[Collected data]

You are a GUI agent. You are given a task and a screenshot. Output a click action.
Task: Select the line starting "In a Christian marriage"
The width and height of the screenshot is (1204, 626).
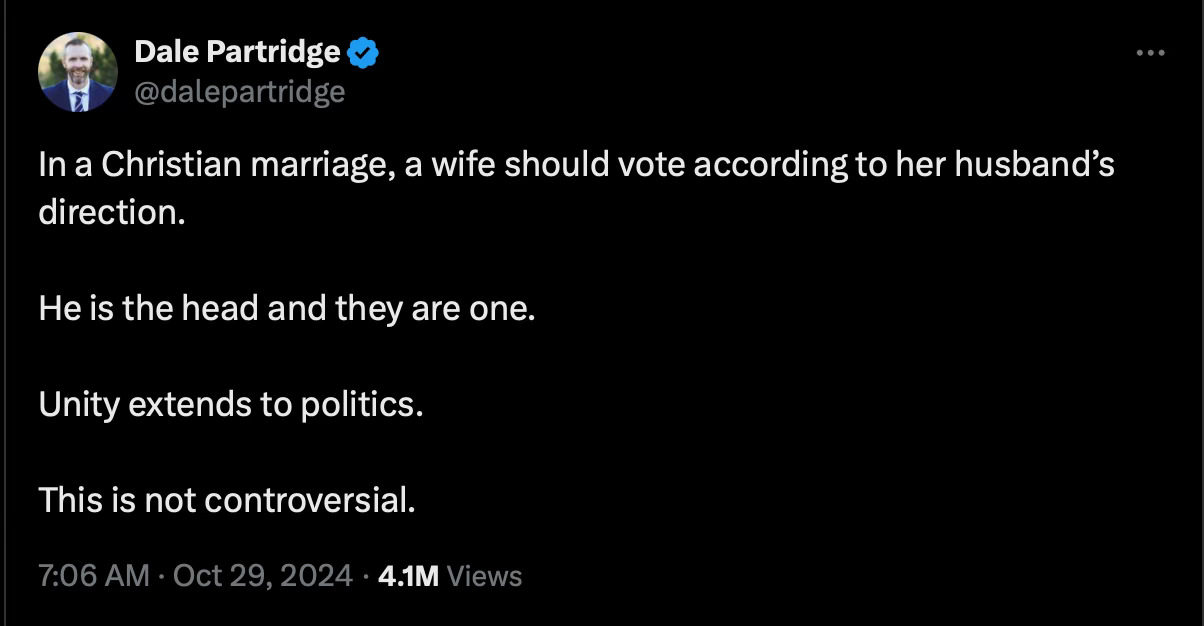coord(576,166)
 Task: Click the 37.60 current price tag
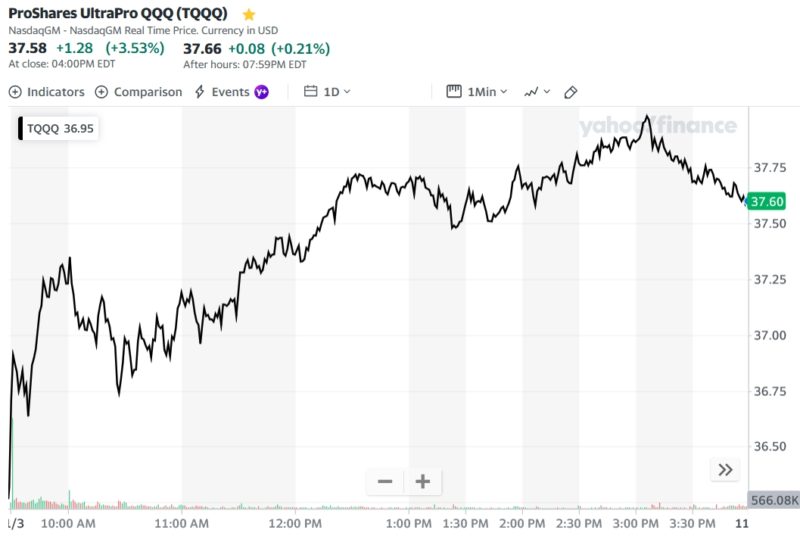point(767,202)
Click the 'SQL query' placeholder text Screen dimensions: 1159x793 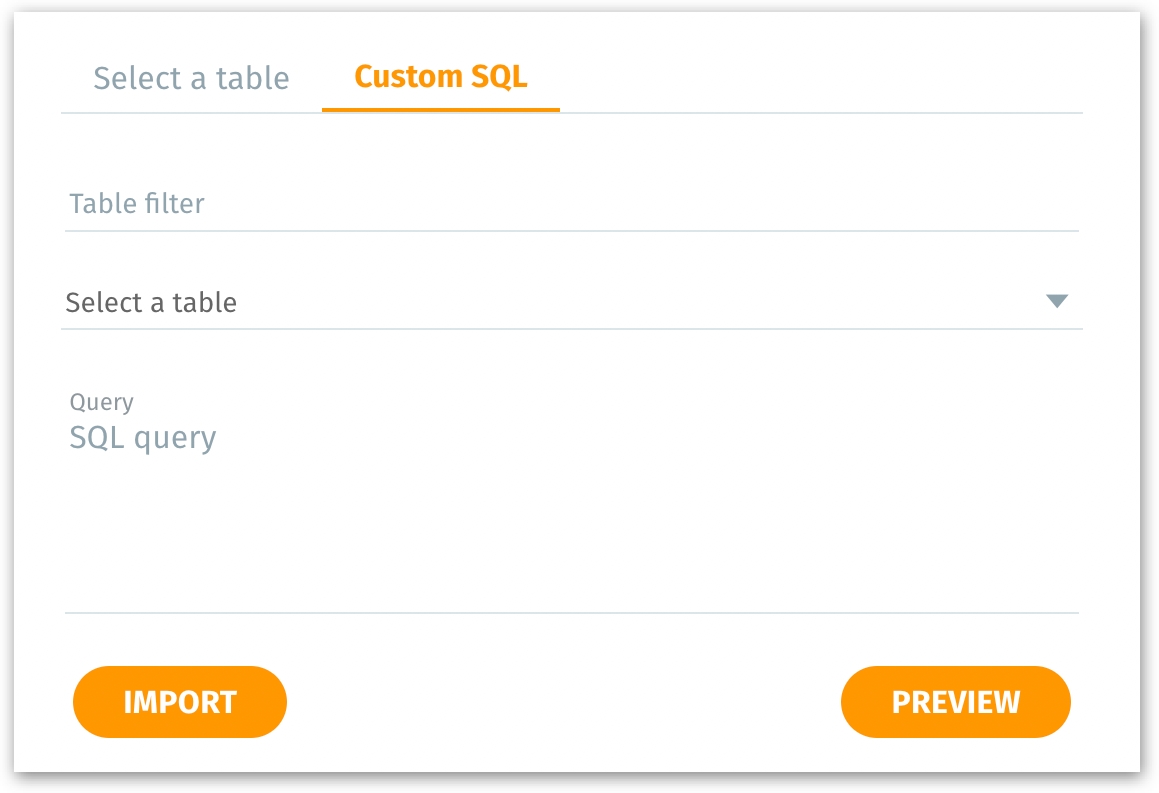(142, 438)
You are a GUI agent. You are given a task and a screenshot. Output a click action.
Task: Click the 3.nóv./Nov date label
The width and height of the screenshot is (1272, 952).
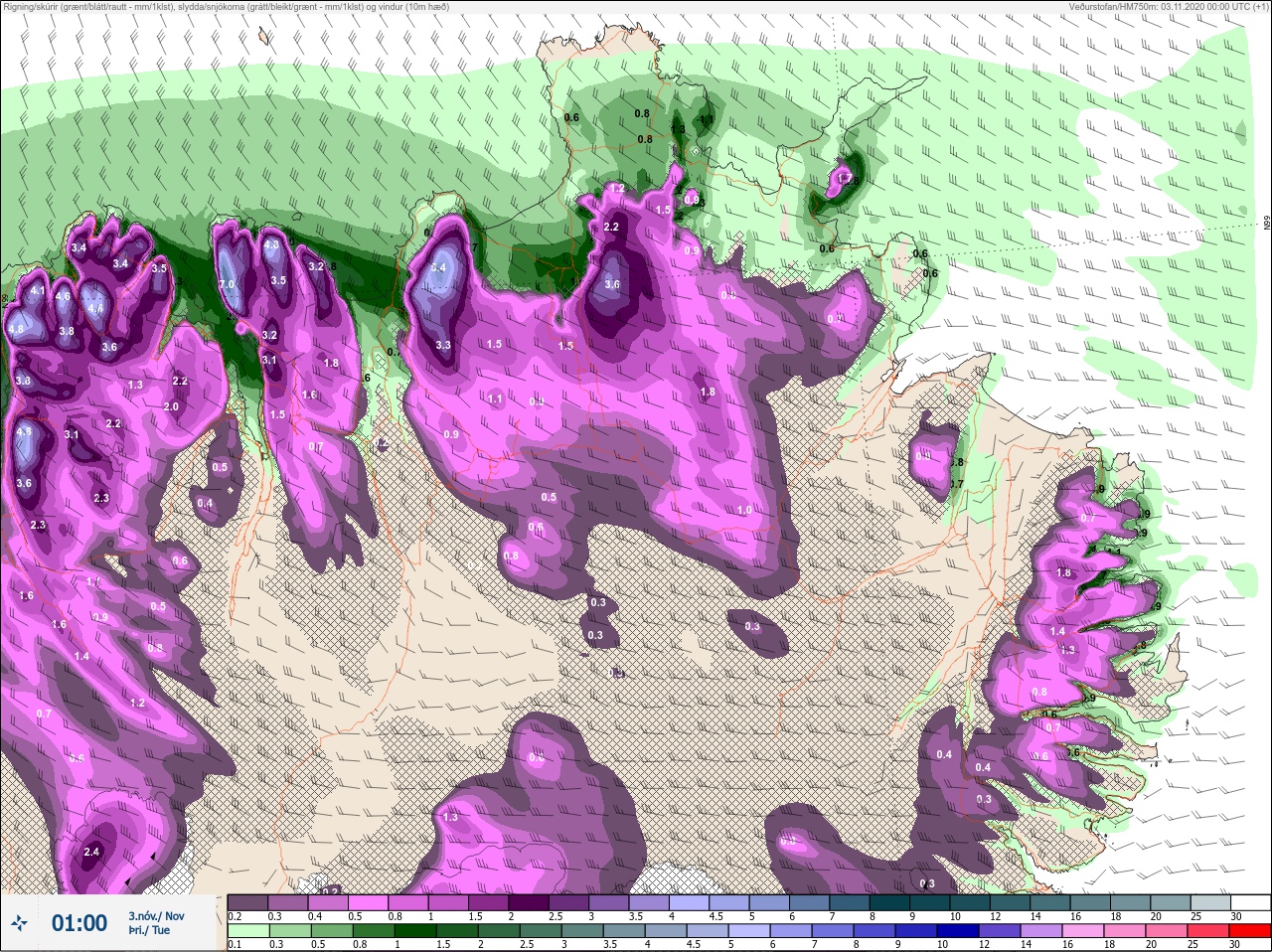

◆ **Exercise requirements**:
From the line with "Task: Click the 3.nóv./Nov date label" down to the final line of the entries above, repeat each line exactly; omit the pictures.

◆ **Solution below**:
Task: Click the 3.nóv./Nov date label
The width and height of the screenshot is (1272, 952).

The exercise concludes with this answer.